How did React improve performance compared to Angular?
Smaller runtime (~45 KB gzipped vs Angular's larger framework), simpler change detection (re-render on state change vs zone.js patching async APIs), virtual DOM diffing instead of dirty-checking template bindings, hooks-based composition, tree-shakeable, and a leaner mental model that's faster to optimize. Caveat: well-built Angular apps can be very fast; framework choice rarely dominates real-world perf.
The honest answer: 'React is faster than Angular' is half-true and depends on what you measure.
What React did differently
Smaller runtime.
- React + ReactDOM: ~45 KB gzipped.
- Angular: framework + RxJS + Zone.js historically larger (Angular 16+ ivy is much leaner, but still bigger than React baseline).
Different change detection.
- Angular (pre-signals): Zone.js patches setTimeout / Promise / events; any async tick triggers a check across the component tree. OnPush opts a component into manual marks.
- React: re-renders only when state changes; the developer explicitly causes updates.
Virtual DOM diff vs template binding checks.
- Angular compiles templates to imperative DOM update functions. Each check walks bindings.
- React diffs an in-memory tree and patches only the differences.
Neither is obviously faster — but React's model is simpler to reason about, which makes optimization more direct.
Less framework runtime per component.
- Angular components carry decorators, DI metadata, change detection bookkeeping.
- React function components are plain functions called by the reconciler.
Tree-shaking.
- React: standard ES modules, leverages bundler tree-shaking aggressively.
- Angular: improved with Ivy, but historically more framework code shipped because of decorator metadata.
Where Angular pushes back
- Built-in everything: routing, forms, HTTP, animations, i18n. With React you're picking N libraries; if you choose badly, the bundle grows.
- AOT compilation: ahead-of-time template compilation makes runtime faster than dynamic JIT-style frameworks.
- Signals (Angular 16+): fine-grained reactivity that bypasses Zone.js — closing the gap on React's change detection model.
- Strict TypeScript first-class: integration is tighter out of the box than React + TS.
What actually drives real-world frontend perf
- Bundle size delivered to the browser — framework runtime is part of this, but app code usually dominates.
- First paint / hydration cost — SSR / streaming matters more than framework choice.
- Render frequency — too many state updates, missing memoization.
- DOM size — both frameworks suffer from huge component trees.
- Network — slow APIs make any framework look slow.
Framework choice is rarely the bottleneck once the app is non-trivial.
Honest framing
React's smaller runtime and simpler change detection model give it an edge by default. But a well-built Angular 17 app with signals and OnPush is comparable. The bigger differences are ecosystem and team productivity, not raw performance. For most apps the perf bottleneck is the developer's choices, not the framework.
A note on benchmarks
JS Framework Benchmark (krausest) shows React and Angular within 10–20% on most operations. Svelte and SolidJS lead. Differences this small rarely matter for product work.
Follow-up questions
- •How do Angular signals compare to React's hooks model?

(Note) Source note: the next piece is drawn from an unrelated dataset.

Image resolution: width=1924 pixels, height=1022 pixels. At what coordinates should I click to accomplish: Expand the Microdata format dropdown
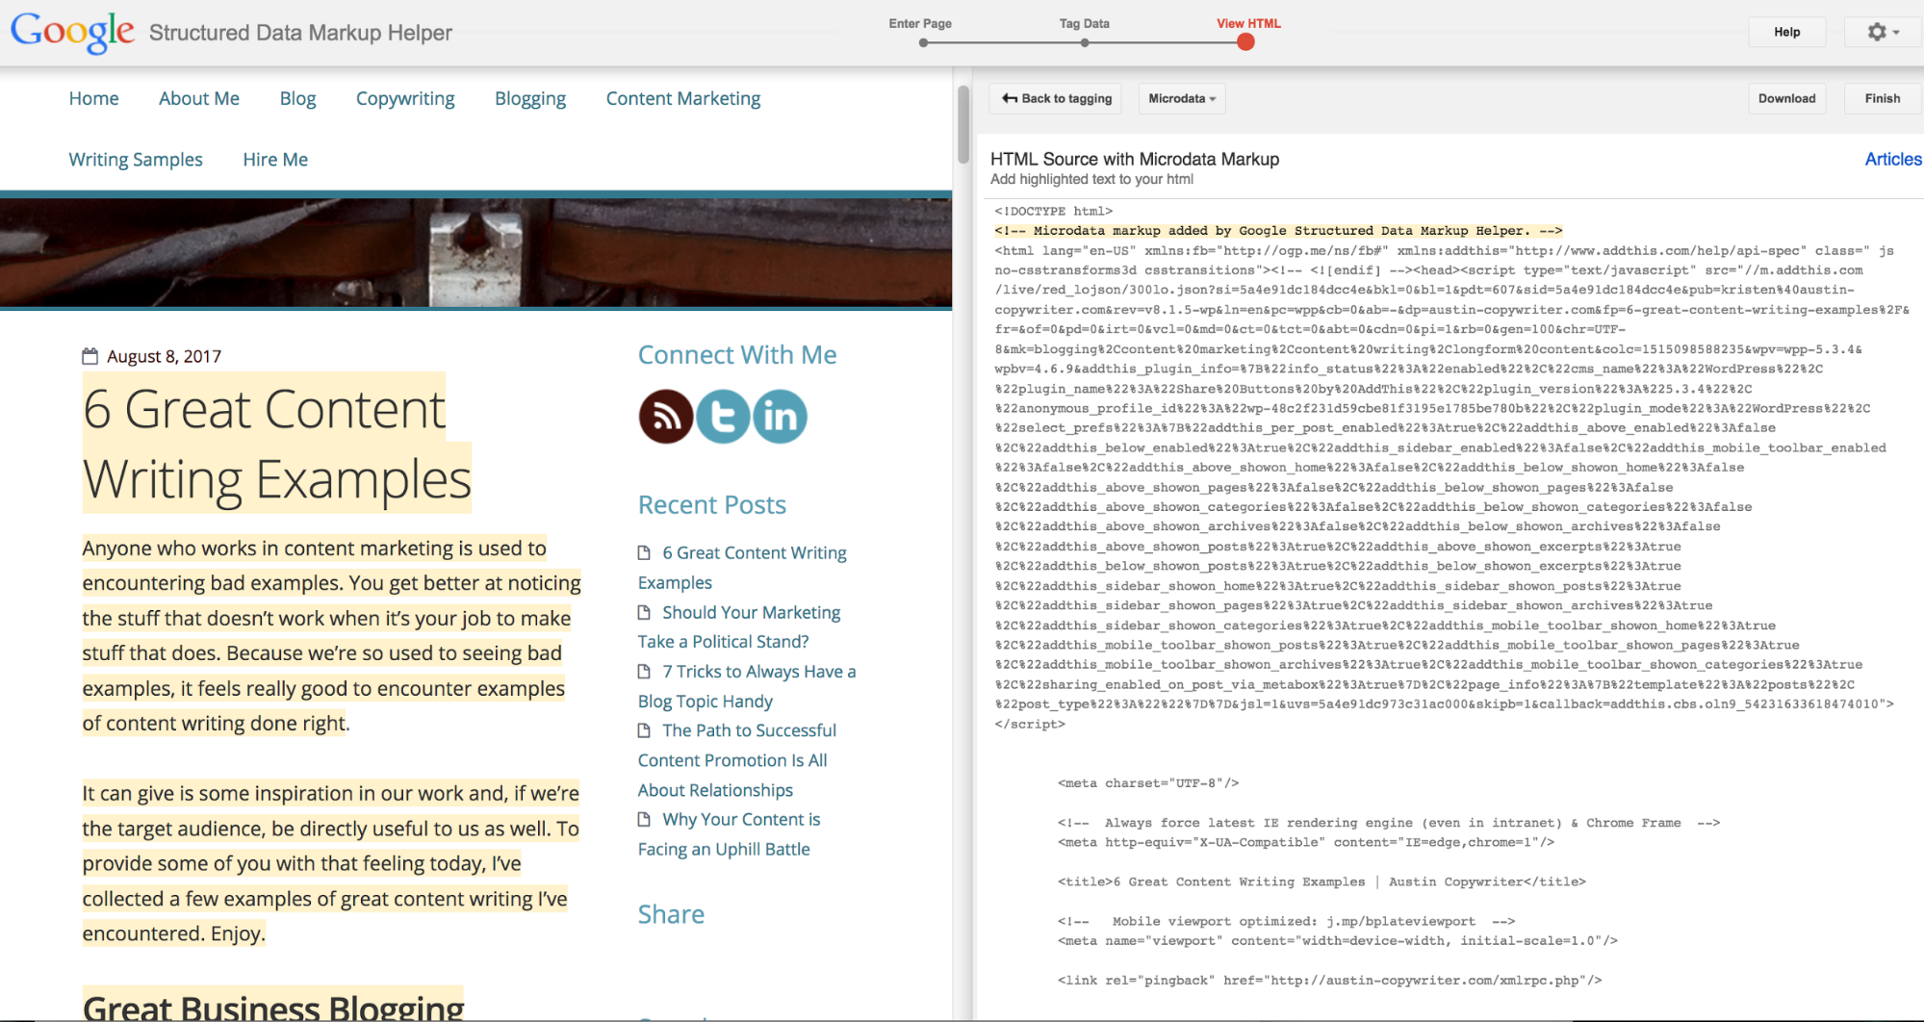tap(1181, 98)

- •Where is React's virtual DOM actually slower than direct binding?
- •What perf differences matter beyond framework choice?
Common mistakes
- •Claiming 'React is just faster' without qualification — modern Angular is competitive.

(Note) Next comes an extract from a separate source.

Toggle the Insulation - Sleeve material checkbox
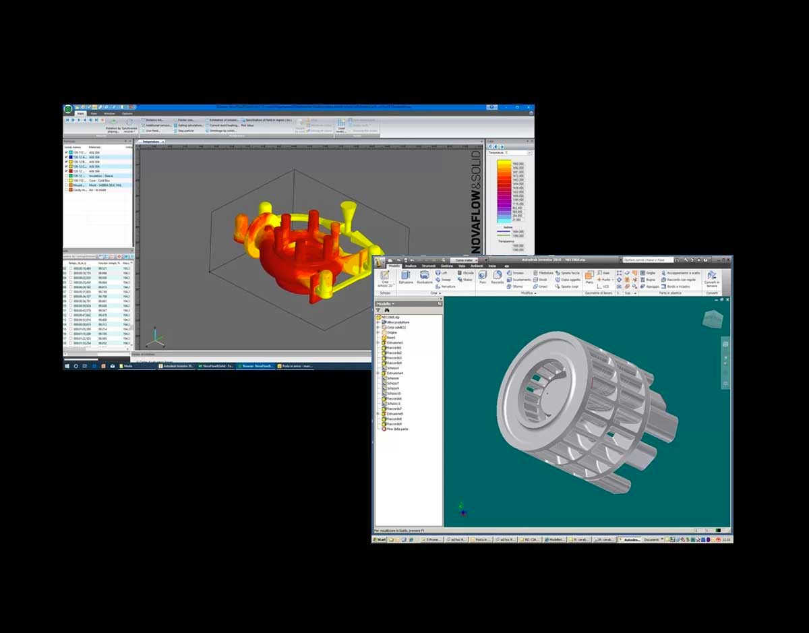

- •Comparing AngularJS (2010) to React — entirely different products.
- •Treating benchmark numbers as the bottom line — real-world perf is dominated by app code.
Performance considerations
- •Both frameworks need: route-level code splitting, image optimization, CDN delivery, careful memoization. The framework choice is one variable among many; bundling, network, and app architecture usually dominate.
Edge cases
- •Very large forms with lots of bindings can favor Angular's compiled templates.
- •Many parallel async streams: RxJS may outperform ad-hoc React + useEffect.
- •SSR-heavy apps: framework runtime cost shows up in hydration; either can be fast.
Real-world examples
- •Many enterprise Angular apps perform very well. Many React apps are bloated. The pattern is: investment in performance practices beats framework choice. Companies on both sides ship Lighthouse-100 apps when they care.